According to our genomic analysis and similar to the case of mouse, the C01 family of cysteine proteases is largely expanded in the rat genome due to the presence of two protease subfamilies—placental cathepsins and testins—that are absent in the human lineage (Fig. 2). The placental cathepsins provide an important example of local gene expansion taking place in the rat and mouse genomes, although there are some differences in the evolution of this family in both rodents. We have annotated 10 putative placental cathepsins in rat chromosome 17p14, but none of them is present in human. The mouse genome contains eight placental cathepsin genes located at chromosome 13B3 (Deussing et al. 2002; Sol-Church et al. 2002), seven of them being true orthologs of rat placental cathepsins. The rat specific genes should be Ctsq2, Ctsq2l, and Cts7l, whereas Cts3 should be a mouse-specific gene. The testin subfamily of the C01 family of cysteine proteases provides another example of gene family showing differences between rat and human. We have identified three testins in the rat genome, located in close proximity to the placental cathepsins at 17p14. The mouse genome also contains three testin genes orthologous to those identified in rat, but none of them is present in the human lineage, indicating that testins are a rodent-specific subfamily of cysteine proteinases. It is remarkable that both placental cathepsins and testins are proteases associated with reproductive functions, providing additional evidence that most differences in protease genes underlie changes in reproductive strategies between the analyzed species. Analysis of the rat genome has also confirmed the presence of a single copy of cathepsin L–like genes in rodents, whereas there are two functional human cathepsin L–like genes (CTSL and CTSL2)at 9q21, the second one being associated with reproductive and immunological functions. It is remarkable that the rat cathepsin L–like is more closely related to human CTSL2 than to human CTSL, confirming and extending data previously reported for mouse cathepsin L–like (Santamaría et al. 1998).

Figure 2
Unrooted phylogenetic tree of the C01 family of cysteine proteases. The testin subfamily of rodent-specific proteases is shown in red, and placental cathepsins, which are also rodent-specific, are shown in green. Branches corresponding to rat-specific ...

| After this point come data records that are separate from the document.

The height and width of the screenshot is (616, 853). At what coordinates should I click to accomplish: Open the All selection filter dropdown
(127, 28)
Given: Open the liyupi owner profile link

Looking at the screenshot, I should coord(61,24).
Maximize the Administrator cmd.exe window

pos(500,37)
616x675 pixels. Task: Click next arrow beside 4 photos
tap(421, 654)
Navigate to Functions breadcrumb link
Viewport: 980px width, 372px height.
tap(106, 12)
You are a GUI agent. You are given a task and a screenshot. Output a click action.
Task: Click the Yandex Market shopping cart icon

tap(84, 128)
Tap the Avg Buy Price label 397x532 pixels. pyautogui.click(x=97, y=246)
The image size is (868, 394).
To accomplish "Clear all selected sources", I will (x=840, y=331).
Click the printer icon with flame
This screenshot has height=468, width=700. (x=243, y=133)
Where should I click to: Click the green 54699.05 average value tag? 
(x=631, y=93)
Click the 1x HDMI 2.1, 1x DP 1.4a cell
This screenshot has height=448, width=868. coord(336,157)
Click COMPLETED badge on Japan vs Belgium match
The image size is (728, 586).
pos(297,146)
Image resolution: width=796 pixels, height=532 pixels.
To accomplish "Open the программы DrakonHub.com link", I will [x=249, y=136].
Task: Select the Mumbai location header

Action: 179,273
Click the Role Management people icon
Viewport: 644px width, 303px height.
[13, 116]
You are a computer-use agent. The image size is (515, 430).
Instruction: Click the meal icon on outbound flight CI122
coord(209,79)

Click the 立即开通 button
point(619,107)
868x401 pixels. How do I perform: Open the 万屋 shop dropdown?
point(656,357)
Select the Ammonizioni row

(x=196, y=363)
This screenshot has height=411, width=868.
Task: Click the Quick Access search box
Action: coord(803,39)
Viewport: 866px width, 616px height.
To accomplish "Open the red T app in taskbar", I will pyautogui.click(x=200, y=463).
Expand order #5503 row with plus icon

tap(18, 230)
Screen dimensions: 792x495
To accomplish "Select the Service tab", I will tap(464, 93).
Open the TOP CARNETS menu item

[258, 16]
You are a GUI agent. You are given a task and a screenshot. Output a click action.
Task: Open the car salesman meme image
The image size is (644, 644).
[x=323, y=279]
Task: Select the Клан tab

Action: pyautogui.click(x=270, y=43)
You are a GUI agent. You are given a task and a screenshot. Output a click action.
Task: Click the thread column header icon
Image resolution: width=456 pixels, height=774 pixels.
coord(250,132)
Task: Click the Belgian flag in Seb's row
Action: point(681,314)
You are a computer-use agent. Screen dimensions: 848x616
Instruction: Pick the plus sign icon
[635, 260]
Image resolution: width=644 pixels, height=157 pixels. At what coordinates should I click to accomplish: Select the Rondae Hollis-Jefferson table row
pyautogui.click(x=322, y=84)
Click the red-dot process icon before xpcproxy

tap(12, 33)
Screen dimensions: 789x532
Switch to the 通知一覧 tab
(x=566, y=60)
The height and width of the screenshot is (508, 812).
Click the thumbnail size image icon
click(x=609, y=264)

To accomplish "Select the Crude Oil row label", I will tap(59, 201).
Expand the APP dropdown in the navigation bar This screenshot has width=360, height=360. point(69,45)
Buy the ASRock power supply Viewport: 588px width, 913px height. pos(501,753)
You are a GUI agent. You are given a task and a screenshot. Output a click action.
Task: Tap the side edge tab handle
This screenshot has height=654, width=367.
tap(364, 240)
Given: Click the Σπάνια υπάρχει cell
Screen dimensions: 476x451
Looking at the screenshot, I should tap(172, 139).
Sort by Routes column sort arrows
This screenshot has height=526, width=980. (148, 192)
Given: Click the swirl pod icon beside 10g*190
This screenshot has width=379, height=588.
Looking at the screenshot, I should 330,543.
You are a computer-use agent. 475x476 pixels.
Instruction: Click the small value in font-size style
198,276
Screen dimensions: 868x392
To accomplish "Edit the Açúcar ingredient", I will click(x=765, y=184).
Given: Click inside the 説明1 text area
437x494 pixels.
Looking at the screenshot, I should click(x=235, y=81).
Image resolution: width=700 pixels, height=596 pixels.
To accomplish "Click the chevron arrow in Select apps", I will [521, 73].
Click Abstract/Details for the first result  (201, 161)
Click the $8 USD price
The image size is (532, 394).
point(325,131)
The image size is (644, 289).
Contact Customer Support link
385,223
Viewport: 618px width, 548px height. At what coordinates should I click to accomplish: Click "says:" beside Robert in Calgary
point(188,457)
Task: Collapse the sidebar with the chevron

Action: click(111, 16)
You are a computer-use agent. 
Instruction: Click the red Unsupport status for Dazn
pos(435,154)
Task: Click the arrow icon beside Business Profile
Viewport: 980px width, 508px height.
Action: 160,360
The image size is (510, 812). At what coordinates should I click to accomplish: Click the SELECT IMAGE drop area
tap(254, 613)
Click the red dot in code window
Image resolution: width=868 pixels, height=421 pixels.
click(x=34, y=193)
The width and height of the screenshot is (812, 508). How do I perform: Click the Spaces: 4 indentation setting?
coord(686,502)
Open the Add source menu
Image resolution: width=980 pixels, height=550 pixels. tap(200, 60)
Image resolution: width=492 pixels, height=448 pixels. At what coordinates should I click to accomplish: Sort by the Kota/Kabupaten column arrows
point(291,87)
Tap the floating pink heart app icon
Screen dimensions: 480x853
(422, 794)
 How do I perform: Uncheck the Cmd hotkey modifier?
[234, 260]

Analysis of the C02 family of cysteine proteinases—the calpains—has also revealed differences between rat, mouse, and human (Supplemental Table 1). First, and similar to mouse, the rat genome lacks calpain-14, indicating that this gene is human-specific compared with rodents. A second interesting difference is the finding that calpain-13 has been specifically inactivated by mutation in the rat genome. The C12 family of deubiquitinating enzymes contains five members in rat as in mouse, including Uchl4, which is absent in human. The rat caspase repertoire (C14 family) is identical to that of mouse but distinct from human. We have confirmed the absence of caspase-5 and caspase-10 in the rat genome, both being functional enzymes in human. Rat and mouse also lack a nonprotease homolog of caspases present in the human genome and called ICEY. In contrast, there is a functional gene for rat caspase-12 at 8q11, orthologous to the mouse caspase-12 gene at 9A1, whereas the human caspase-12 gene has acquired several deleterious mutations that abrogate its protease function (Fischer et al. 2002). Interestingly, the C15 family of pyroglutamyl-peptidases shows a unique feature of the rat genome: The rat pyroglutamyl-peptidase II gene at 1q22 has accumulated mutations and frameshifts that have prompted us to classify it as a pseudogene, whereas it is a functional gene in both human and mouse.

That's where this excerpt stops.